Como empresas e seus gestores podem engajar as equipes? Profissionais de RH pontuam caminhos  
Por Silvia Pimentel e Juliana de Moraes


Sincodiv-SP / Sarro

O grau de engajamento dos colaboradores em uma organização depende de cumprimento de três tipos de contratos estabelecidos entre as partes. O contrato transnacional é o mais conhecido e palpável, pois tem relação com a carga horária e a remuneração acordada entre as partes. Há ainda o contrato da marca, que corresponde à imagem pública da organização e suas promessas às pessoas. O terceiro é o psicológico e envolve as expectativas não escritas.

"As empresas gastam pouco tampo com esse último contrato, que é implícito, mas muito relevante.
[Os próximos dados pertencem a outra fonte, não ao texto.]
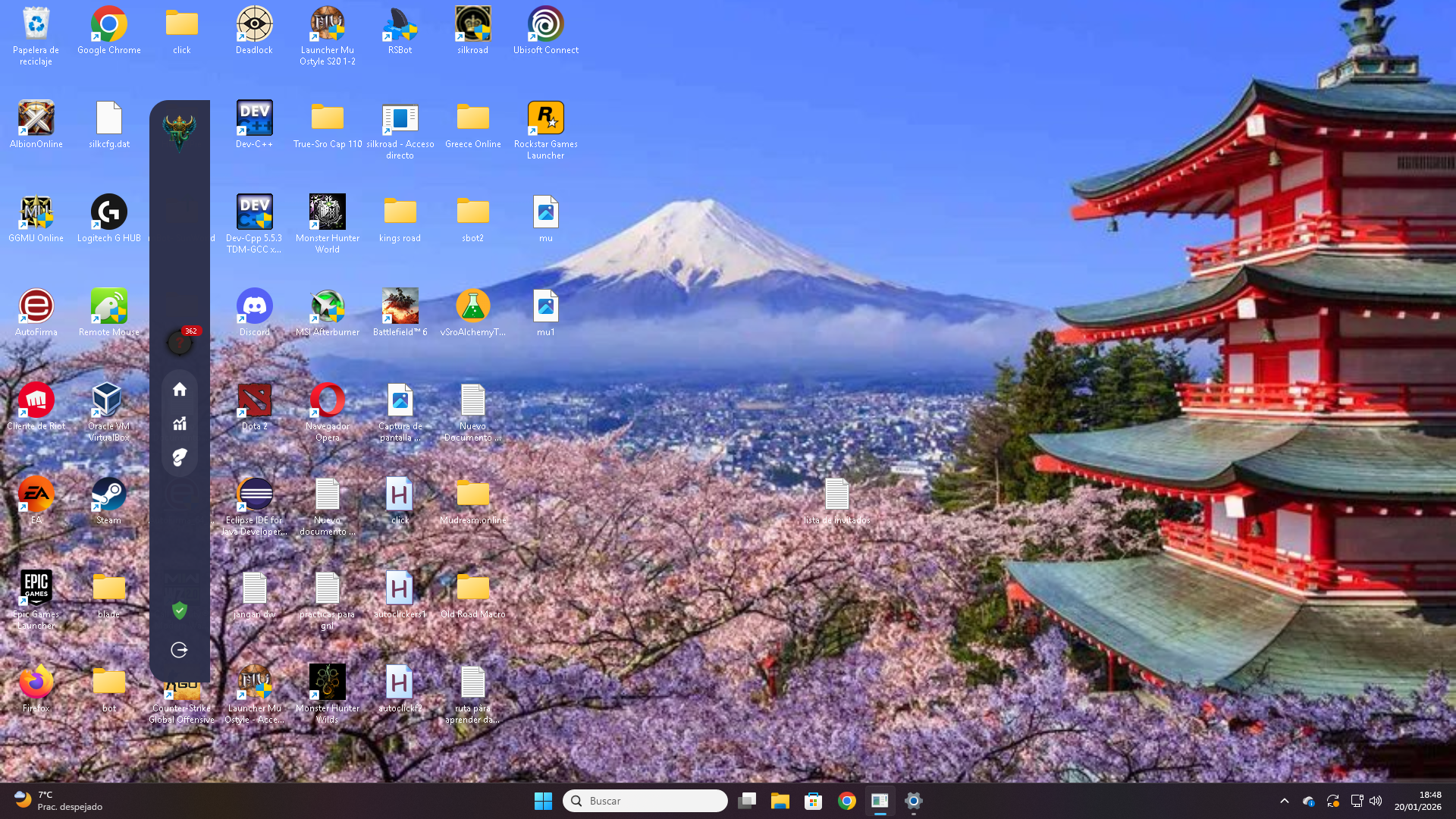1456x819 pixels.
Task: Click the home icon in the sidebar
Action: (x=180, y=390)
Quando é cumprido pela organização, comprometemos nossas mãos, mentes e corações", disse Tracy Maylett, o CEO da DecisionWise, durante o HR Conference, da HSM, realizado no último dia 19 na capital paulista.  
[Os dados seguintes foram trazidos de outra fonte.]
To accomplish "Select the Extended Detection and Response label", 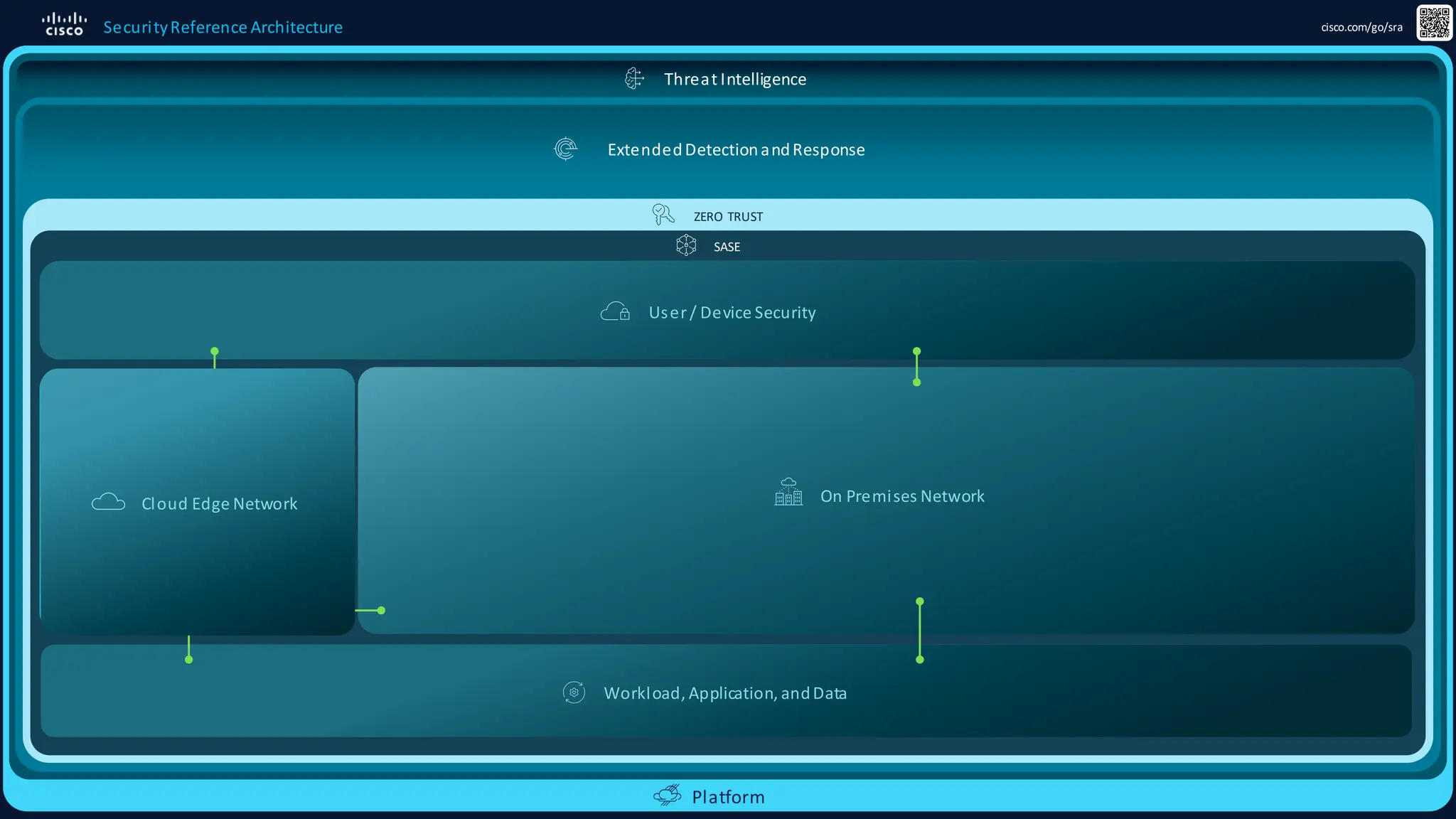I will [736, 150].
Para uma plateia com cerca de 700 gestores de RH, o executivo elencou cinco pontos importantes para tornar colaboradores felizes e engajados:  significado, autonomia, crescimento, impacto e conexão. Para Tracy, é preciso que as organizações estejam dispostas a estudar e a medir as expectativas de seus colaboradores. Uma pesquisa recente feita pela empresa indica que entre 13% e 17% do engajamento de um colaborador pode ser atribuído à organização.
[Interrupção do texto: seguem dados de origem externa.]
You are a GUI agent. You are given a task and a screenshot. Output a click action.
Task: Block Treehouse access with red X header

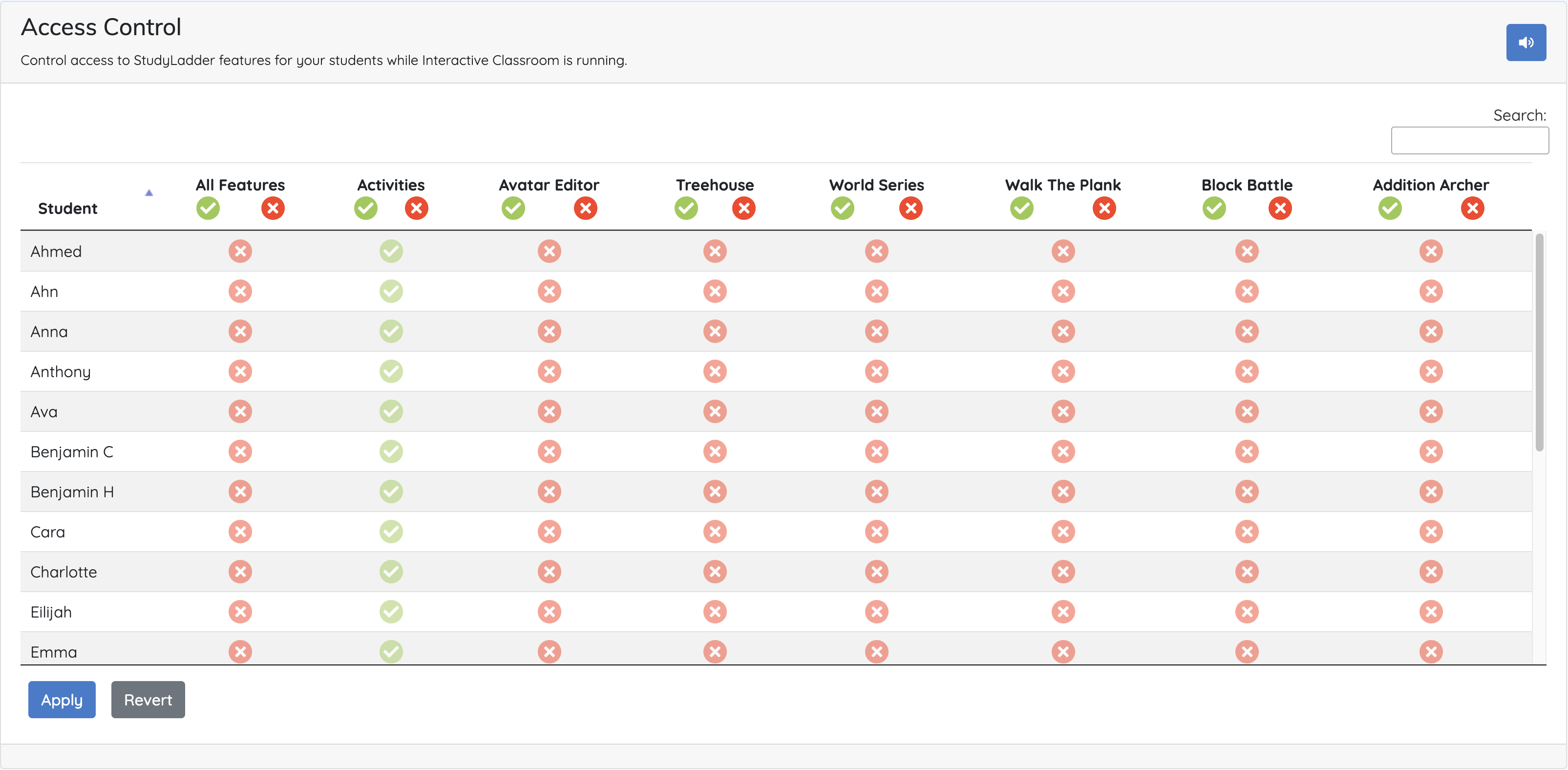pos(743,209)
Mais do que disposição da empresa em investir num bom ambiente de trabalho capaz de gerar felicidade, o engajamento é, também, fortemente influenciado pelos gestores. "A organização e o gestor criam o ambiente em que você pode decidir engajar-se", ressaltou o consultor.

Outro levantamento da empresa divulgado durante a conferência demonstra o papel dos gestores no estado de espírito dos funcionários. De acordo com a pesquisa, 40% do engajamento de um colaborador pode estar vinculado a fatores diretamente relacionados ao seu gestor.

O aprendizado como vantagem competitiva

Convidada para falar sobre o papel do RH na Expertise Economy, a integrante da equipe executiva da Degreed, Kelly Palmer, salientou durante o encontro que o aprendizado contínuo dos colaboradores é uma vantagem competitiva para as empresas que almejam o sucesso.

"É preciso dar ferramentas aos funcionários que facilitem o aprendizado. Sabe-se que muitos colaboradores deixam a empresa quando sentem que não estão aprendendo mais", afirmou a executiva, que é autora do livro Expertise Competitiva.

Num mundo em constante transformação, em que homens dividem o trabalho com as máquinas, dificultando prever quais as habilidades necessárias no futuro, o mais importante para as organizações, na opinião da executiva, não é saber o que o colaborador sabe, mas o que ele poderá aprender.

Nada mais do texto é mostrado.